--- Selection ---
^^^^^^^^^^^^^^^^

The West without Water

What Past Floods, Droughts, and Other Climatic Clues Tell Us About Tomorrow


By B. Lynn Ingram, Frances Malamud-Roam

UNIVERSITY OF CALIFORNIA PRESS

Copyright © 2013 The Regents of the University of California
All rights reserved.
ISBN: 978-0-520-95480-9



CHAPTER 1

From Drought to Deluge

"NORMAL" CLIMATE IN THE WEST

And it never failed that during the dry years the people forgot about the rich years, and during the wet years they lost all memory of the dry years. It was always that way.

JOHN STEINBECK, East of Eden


HUMANS TEND TO PERCEIVE CLIMATE AS A FORCE of nature, one to be measured, classified, and ultimately conquered. John Steinbeck's quote speaks to another human characteristic: the tendency to forget. This seems especially true when it comes to the periods of wet and dry over the past century or so in the American West.

Perhaps, however, we can be sympathetic to this tendency when we realize that to "measure the climate" at any given point is really a measurement of the current weather. To understand complex climatic patterns requires a much longer timescale. Thus, in our lifetimes, we experience only a small sampling of climate effects—not the full range—in the West. Imagine a performance of a Beethoven symphony with only the first chords, played over and over again. If that were all we heard of the symphony, we would believe it was beautiful—but simple. We could hum along and predict what would come after the initial chord sequence. However, as we know, Beethoven wrote complex and intricate symphonies, often full of surprises. These may be pleasurable in musical compositions, but surprises in climate can have catastrophic results for societies. We can remove the element of surprise by understanding as much about our climate as possible.

In this book, we focus primarily on those aspects of climate that have an impact on water resources in the West. To further our understanding of those resources, imagine "flying over" North America using Google Earth. Traveling from east to west, we see obvious contrasts: shades of green that dominate the eastern portion of the country abruptly give way to vast areas of brown, tan, and yellow. The color contrasts are due, of course, to moisture differences. The humid East supports more forests and, moving westward, wide prairies. Western North America is more constrained by water availability, especially in the southwestern deserts.

^^^^^^^^^^^^^^^^

--- Dataset ---

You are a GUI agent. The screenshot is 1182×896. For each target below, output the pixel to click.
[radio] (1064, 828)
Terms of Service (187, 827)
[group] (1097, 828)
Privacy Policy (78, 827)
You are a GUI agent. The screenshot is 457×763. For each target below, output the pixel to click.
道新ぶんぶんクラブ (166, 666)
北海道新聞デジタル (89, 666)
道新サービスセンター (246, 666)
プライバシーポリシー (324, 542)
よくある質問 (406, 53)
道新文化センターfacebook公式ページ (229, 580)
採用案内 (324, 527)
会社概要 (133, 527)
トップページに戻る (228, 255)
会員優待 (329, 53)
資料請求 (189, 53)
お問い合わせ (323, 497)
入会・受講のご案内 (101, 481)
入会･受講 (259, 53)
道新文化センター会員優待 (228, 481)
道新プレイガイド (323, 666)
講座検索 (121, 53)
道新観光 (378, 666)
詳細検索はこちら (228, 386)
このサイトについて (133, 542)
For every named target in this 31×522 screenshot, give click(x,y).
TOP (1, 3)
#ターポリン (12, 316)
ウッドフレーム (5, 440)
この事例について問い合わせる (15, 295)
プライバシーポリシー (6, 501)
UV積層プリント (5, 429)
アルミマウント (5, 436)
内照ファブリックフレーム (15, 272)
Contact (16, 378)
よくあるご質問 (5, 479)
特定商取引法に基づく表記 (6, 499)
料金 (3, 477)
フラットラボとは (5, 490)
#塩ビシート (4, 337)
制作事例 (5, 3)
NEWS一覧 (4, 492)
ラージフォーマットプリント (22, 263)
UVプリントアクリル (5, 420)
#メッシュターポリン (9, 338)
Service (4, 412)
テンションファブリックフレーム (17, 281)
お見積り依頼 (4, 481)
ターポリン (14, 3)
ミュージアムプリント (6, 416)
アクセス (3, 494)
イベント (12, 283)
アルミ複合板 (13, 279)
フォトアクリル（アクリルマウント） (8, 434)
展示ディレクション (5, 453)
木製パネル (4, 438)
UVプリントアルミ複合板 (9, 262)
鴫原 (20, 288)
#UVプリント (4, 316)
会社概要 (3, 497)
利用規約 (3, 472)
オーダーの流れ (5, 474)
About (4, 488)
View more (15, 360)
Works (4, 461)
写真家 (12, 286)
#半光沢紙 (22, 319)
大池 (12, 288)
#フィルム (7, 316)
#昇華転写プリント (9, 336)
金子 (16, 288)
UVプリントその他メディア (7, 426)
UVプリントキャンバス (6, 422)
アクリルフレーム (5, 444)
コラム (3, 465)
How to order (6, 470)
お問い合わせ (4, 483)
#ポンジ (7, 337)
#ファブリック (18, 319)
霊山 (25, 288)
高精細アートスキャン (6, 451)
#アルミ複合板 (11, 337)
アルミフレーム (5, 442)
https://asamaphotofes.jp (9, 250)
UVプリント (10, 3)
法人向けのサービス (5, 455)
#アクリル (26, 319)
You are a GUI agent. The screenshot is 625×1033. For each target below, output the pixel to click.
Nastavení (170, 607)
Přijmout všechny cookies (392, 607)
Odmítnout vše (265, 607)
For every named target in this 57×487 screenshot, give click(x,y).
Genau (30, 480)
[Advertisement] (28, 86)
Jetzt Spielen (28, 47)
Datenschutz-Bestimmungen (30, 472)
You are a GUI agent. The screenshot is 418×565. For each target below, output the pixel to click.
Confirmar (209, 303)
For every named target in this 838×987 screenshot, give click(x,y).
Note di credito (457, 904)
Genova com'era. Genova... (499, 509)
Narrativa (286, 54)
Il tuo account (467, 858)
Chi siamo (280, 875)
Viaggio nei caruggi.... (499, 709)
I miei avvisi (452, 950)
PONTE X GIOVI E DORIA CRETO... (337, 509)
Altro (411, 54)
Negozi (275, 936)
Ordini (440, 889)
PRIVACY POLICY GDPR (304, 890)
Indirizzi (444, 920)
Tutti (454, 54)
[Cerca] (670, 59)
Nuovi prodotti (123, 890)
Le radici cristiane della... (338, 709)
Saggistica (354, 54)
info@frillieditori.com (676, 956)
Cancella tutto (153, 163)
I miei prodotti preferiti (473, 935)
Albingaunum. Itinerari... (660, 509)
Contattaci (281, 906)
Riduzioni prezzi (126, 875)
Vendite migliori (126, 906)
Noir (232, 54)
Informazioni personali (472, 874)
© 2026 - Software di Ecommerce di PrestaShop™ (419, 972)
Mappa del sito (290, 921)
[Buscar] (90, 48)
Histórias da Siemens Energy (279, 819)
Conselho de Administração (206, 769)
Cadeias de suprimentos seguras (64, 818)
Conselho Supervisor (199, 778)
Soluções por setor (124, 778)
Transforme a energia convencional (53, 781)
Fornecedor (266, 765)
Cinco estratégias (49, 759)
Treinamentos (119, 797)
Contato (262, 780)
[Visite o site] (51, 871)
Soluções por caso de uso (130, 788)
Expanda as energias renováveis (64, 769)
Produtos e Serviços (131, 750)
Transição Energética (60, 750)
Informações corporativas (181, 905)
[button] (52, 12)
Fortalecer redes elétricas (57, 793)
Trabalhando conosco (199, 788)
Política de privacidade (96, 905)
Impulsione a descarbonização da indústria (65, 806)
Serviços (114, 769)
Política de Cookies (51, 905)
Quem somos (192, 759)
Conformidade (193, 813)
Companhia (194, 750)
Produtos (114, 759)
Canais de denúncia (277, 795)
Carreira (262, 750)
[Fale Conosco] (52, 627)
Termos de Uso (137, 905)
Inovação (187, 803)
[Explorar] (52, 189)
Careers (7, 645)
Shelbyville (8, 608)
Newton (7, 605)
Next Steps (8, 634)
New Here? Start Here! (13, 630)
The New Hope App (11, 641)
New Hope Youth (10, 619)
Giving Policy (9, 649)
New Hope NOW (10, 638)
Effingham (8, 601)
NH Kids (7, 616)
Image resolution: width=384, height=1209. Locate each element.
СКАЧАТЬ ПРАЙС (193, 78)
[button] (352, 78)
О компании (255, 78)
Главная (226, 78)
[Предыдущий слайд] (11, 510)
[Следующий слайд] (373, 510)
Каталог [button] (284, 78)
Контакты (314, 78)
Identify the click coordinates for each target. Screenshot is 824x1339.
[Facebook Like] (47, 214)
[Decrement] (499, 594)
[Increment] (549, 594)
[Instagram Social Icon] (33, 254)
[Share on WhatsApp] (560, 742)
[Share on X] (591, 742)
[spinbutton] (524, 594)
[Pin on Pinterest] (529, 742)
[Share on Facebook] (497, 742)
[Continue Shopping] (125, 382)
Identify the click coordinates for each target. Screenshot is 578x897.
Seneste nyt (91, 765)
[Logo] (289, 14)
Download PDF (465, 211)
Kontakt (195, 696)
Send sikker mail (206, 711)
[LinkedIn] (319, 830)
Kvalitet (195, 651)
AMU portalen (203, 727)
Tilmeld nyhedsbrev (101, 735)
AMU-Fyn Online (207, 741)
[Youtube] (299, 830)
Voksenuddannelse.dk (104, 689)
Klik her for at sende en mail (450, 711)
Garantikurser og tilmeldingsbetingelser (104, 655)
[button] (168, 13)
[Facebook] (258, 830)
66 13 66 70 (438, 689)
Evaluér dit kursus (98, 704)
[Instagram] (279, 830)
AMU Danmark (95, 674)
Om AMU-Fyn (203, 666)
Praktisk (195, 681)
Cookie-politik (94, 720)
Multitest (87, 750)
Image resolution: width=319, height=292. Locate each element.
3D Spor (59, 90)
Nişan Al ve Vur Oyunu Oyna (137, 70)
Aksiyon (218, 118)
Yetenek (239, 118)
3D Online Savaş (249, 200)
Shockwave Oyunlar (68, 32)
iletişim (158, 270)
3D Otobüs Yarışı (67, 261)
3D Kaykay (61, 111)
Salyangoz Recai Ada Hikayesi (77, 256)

^^^^^^^^^^^^^^^^

--- Goals ---
1. Transcribe the part of the West without Water excerpt from "ISBN: 978-0-520-95480-9" up to and including "always that way.".
2. Decide whether each statement agrees with the West without Water excerpt, answering yes or no and quoting the words of the excerpt that settle it. (a) The book concentrates mainly on those aspects of climate that affect water resources in the West. (b) The color contrasts seen when flying westward over North America come from differences in elevation. (c) The Beethoven analogy imagines a performance consisting only of the final chords.
3. Extend the West without Water excerpt, starting after its final sentence.

--- Per-task outputs ---
1.
ISBN: 978-0-520-95480-9



CHAPTER 1

From Drought to Deluge

"NORMAL" CLIMATE IN THE WEST

And it never failed that during the dry years the people forgot about the rich years, and during the wet years they lost all memory of the dry years. It was always that way.

2.
(a) Yes: "In this book, we focus primarily on those aspects of climate that have an impact on water resources in the West."
(b) No: "The color contrasts are due, of course, to moisture differences."
(c) No: "Imagine a performance of a Beethoven symphony with only the first chords, played over and over again."

3.
If we zoom in a bit closer and fly across this western region from west to east, we begin to see a relationship between the lay of the land and the colors of the land—a relationship that is largely based on water. Passing above the Pacific coast, we observe mountains, especially along the northern coastline, with lush rainforests that give way quickly to grasslands and then to deserts. Within this region, it is clear where the water falls: the Pacific Northwest and Northern California appear deep green, as does the central and southern Sierra Nevada mountain range (see figure 2). Much of Southern California and the states of Nevada, Utah, Arizona, and New Mexico appear in varying shades of brown, tan, and red, reflecting the vegetation and the composition of the soils—both related in large part to the lower amounts of rain and snow that fall there each year (see figure 3).

Precipitation over the American West is spatially irregular because it depends on the complex behavior of the Pacific Ocean and its exchange of water and energy with the atmosphere. The atmosphere receives moisture from the ocean through the process of evaporation, and some of that moisture is eventually carried away from the ocean and delivered on the continent as rain or snow. Just how and when that evaporated seawater drops as rain or snow over the West depends on the patterns of ocean currents and atmospheric winds and on the interaction of moisture-laden air with the landscape as it advances inland.

Weather satellite images of the West Coast vividly show the movement of the atmosphere over the Pacific Ocean: large, counterclockwise swirls of white, moisture-laden air that drift toward the coast and finally over the land. The topography of this region, especially the high mountain ranges, disrupts this flow of air, forcing it to rise up the slopes. As the air moves to higher altitudes, the moisture condenses, because rising cooling air cannot hold as much water vapor. The major mountain chains of the West—the Cascades in the northwest, the Sierra Nevada in California, and the Rockies farther east—are oriented north-to-south or northwest-to-southeast, which are the ideal orientations for intercepting the Pacific winter storms that flow from west to east. As these storms are forced up and over these mountain chains, much of the moisture is wrung out on the windward slopes, leaving the leeward slopes and places to the east relatively dry (see figure 4). This explains the relatively lush western slopes of the mountains in the West compared to the drier and sparsely vegetated eastern slopes and valleys beyond (see figure 5). In this way, the landscapes of the American West both have an influence on the region's weather and are formed by it.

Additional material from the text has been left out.